begin DOCUMENT PASSAGE

[diggers350] George Monbiot calls for massive housebuilding programme

Peter Hack petercrispin at yahoo.co.uk
Fri Nov 30 12:42:00 GMT 2007


i support the call for more housing and find this
contribution poor; the brutal fact is that UK
population is growing and so has immigration but no
one knows by how much... but all you have to do is
walk down the street and know that its a lot.People
are getting older and also single people are living in
larger units which before might have housed a whole
family..the waiting list for social housing stands at
over one and a half million while Global population is
growing and a lot of people are on the move.

Hardly any houses are being built by past standards. 
House building will of course cause GHG emissions to
rise but whats the alternative increased wealth
division through a shortage of housing?

it would seem from this that the convenor of this list
is content with homeslessness and overcrowding for the
UK working class and wealth division(for that take a
whole generation): that is the inescapable conclusion
from this posting.

facts are the bais of debate and if you dispute the
Office of National Statistics or the 9/11 then facts
or some critique not opinion are the basis of
arguement.

Anyway why does this list have to be moderated? Why
are ones views filtered? it smacks of control and i
for one am not happy with this. 

                Peter Hack 

 


--- Gerrard Winstanley <office at evnuk.org.uk> wrote:

> We build 3 million homes - or leave these families
> in Dickensian misery
>
http://www.guardian.co.uk/Columnists/Column/0,,2217573,00.html
> (full article copied below)
> 
> 
> But could this mean the destruction of much of the
> rural environment
> and urban open space George holds so dear, and an
> unacceptable
> increase in greenhouse gas emmissions?
> 
>
----------------------------------------------------------------------
> 
> Unrestrained Globalism-Monbiot agrees to 3 million
> new homes
> http://www.indymedia.org.uk/en/2007/11/386717.html
> 
> Unlimited immigration-Who benefits?
> 
> Having been feted and promoted by the SWP Monbiot is
> clearly placing
> his views with Big Business. As with 9/11 where he
> defended the Bush
> line unconditionally years after almost everyone
> makes fun of it he
> has now come up with why Britain needs unrestrained
> building.
> At the same time the next day an article appeared
> whereby the
> population of the UK will allegedly reach 108
> million. If anyone can
> believe official figures then one must take the
> lates figure with a
> pinch of salt and probably reduce the timescale of
> 75 years to a third
> of that and add another half to the figure they
> quote. Only 13,000
> allegedly were predicted to arrive when EU borders
> opened up. Now they
> are talking of the entrance of Turkey and the
> Ukraine another 110
> million added to the EU population!
> In other words the Japanesation of Britain whereby
> millions will live
> in even more cramped conditions and travel will
> become even more
> intolerably as investments in infrastructure grind
> to a halt after the
> collapse of PFI schemes like Metronet with billions
> in debts.
> Morissey of the Smiths summed up it appears what
> many already feel is
> happening but are unable to say anything due to the
> unrestrained
> globalism of the so-called 'anti-racist' left.

end DOCUMENT PASSAGE
begin PROVIDED MATERIAL

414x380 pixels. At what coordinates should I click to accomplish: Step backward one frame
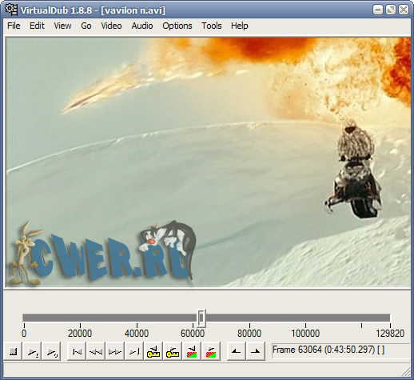click(x=96, y=351)
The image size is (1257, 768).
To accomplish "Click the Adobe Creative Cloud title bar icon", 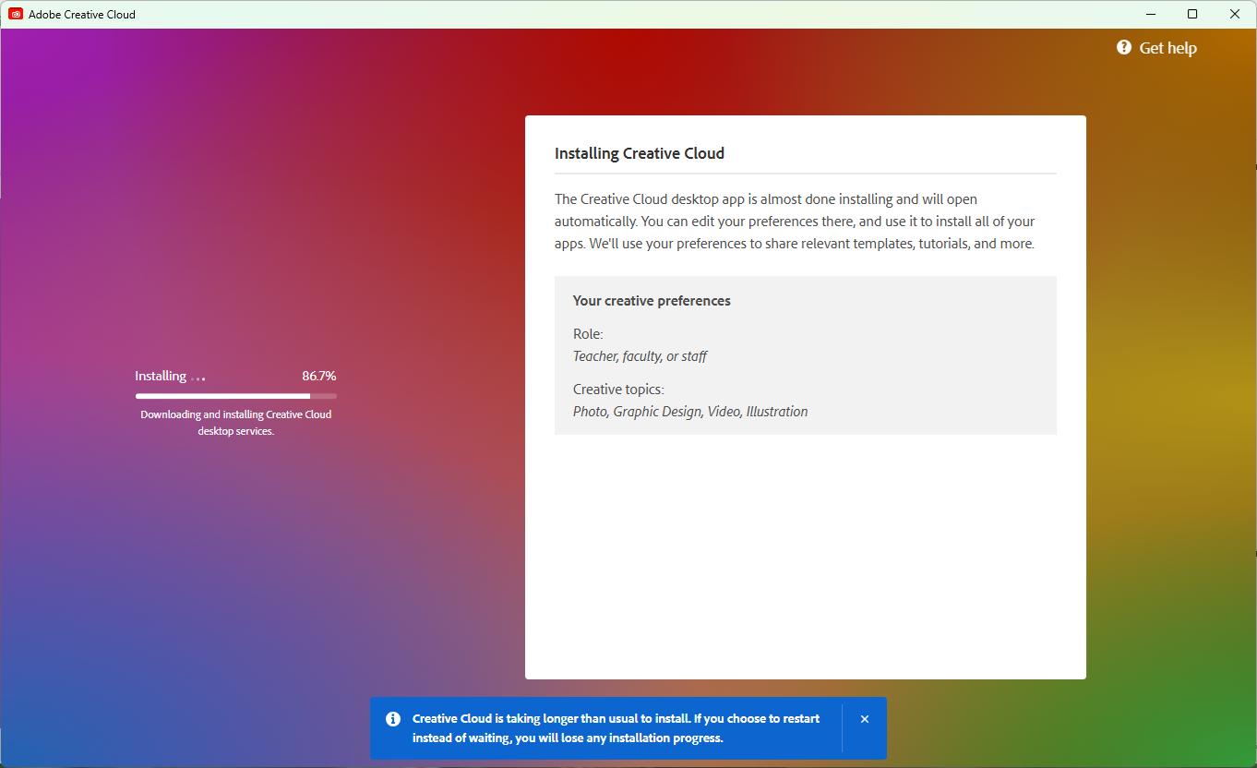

end PROVIDED MATERIAL

THE REQUEST:
From the housebuilding post, return word for word the passage starting at "facts are the" and ending at "happy with this.".

CORRECT RESPONSE:
facts are the bais of debate and if you dispute the
Office of National Statistics or the 9/11 then facts
or some critique not opinion are the basis of
arguement.

Anyway why does this list have to be moderated? Why
are ones views filtered? it smacks of control and i
for one am not happy with this.